SOURCE DOCUMENT:

-- START --

Home > Corruption, Papua New Guinea > Both O’Neill and Namah need to be held to account

Both O’Neill and Namah need to be held to account

November 21, 2013 Leave a comment Go to comments

By Joseph Kapone

I am making my comment now as a concerned Papua New Guinean who is watching helplessly as our two top leaders in the likes of Prime Minister Peter O’Neill and Opposition Leader Belden Namah sling it out in the media, over the social network and in parliament. Hope it does not get out into the streets of Port Moresby.

PNG is being dragged through the mud the more they continue their fight. The drop in the kina can to an extent be linked to this fight between our two leaders.

Rumours, speculations, guessumptions, expectations, wishes and aspirations are also running around town, from one ear to the next, from one end of the down to the other and back again, magnified, glorified and sensationalised and perhaps exaggerated along the way.

Namah is branding O’Neill and his government a corrupt government. So what’s new? He called the Somare Government (of which O’Neill was a part of) corrupt and he toppled it. Then he became Deputy Prime Minister in O’Neill’s Government and together they became drunk with power, had orgies and enjoyed the spoils of their victory. Using their numerical they bulldozed various changes to our laws. The marraige did not last long and they fell out during the 2012 General Elections and are now on opposite sides slinging mud at each other.

-- END --

SET TASK A: Convert the records from the line containing "Toggle the thread" through the end of the records into a JSON list of strings, one string per line, omitting blank lines.
The records that follow are unrelated to the text above.

MATERIAL SUPPLIED:
-- START --

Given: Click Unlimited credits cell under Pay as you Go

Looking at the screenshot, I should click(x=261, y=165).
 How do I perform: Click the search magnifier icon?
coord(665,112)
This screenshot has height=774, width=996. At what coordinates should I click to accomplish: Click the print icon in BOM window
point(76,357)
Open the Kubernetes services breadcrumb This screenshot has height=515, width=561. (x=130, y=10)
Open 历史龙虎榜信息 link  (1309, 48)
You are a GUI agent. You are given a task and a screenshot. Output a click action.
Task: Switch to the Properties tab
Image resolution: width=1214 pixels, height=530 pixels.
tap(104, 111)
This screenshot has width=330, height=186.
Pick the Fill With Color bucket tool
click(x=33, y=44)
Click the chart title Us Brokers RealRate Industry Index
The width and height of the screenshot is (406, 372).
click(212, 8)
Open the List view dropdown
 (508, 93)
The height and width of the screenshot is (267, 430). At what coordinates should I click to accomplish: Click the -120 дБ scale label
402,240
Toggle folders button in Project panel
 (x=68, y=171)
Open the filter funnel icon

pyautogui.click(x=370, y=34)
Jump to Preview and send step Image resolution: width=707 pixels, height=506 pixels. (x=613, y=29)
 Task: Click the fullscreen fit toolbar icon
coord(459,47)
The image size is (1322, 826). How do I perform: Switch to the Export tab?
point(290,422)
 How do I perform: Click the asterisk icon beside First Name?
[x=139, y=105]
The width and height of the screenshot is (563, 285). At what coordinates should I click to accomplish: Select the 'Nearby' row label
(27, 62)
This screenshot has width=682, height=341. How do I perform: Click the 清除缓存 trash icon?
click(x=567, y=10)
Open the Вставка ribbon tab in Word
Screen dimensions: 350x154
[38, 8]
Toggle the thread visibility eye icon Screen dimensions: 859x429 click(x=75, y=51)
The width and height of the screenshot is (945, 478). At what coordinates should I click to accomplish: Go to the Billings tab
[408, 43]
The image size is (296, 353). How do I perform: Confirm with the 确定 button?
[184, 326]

-- END --

SET TASK B: Summarize the opinion piece on O'Neill and Namah in two sentences.

RIGHT ANSWER A:
[
  "Toggle the thread visibility eye icon Screen dimensions: 859x429 click(x=75, y=51)",
  "The width and height of the screenshot is (945, 478). At what coordinates should I click to accomplish: Go to the Billings tab",
  "[408, 43]",
  "The image size is (296, 353). How do I perform: Confirm with the 确定 button?",
  "[184, 326]"
]

RIGHT ANSWER B: The writer, a concerned Papua New Guinean, says Prime Minister Peter O'Neill and Opposition Leader Belden Namah are fighting in the media, on social networks and in parliament, dragging PNG through the mud, and links the drop in the kina partly to this fight. Namah now brands O'Neill's government corrupt, though he earlier called the Somare Government corrupt and toppled it, then served as Deputy Prime Minister under O'Neill before the two fell out during the 2012 General Elections.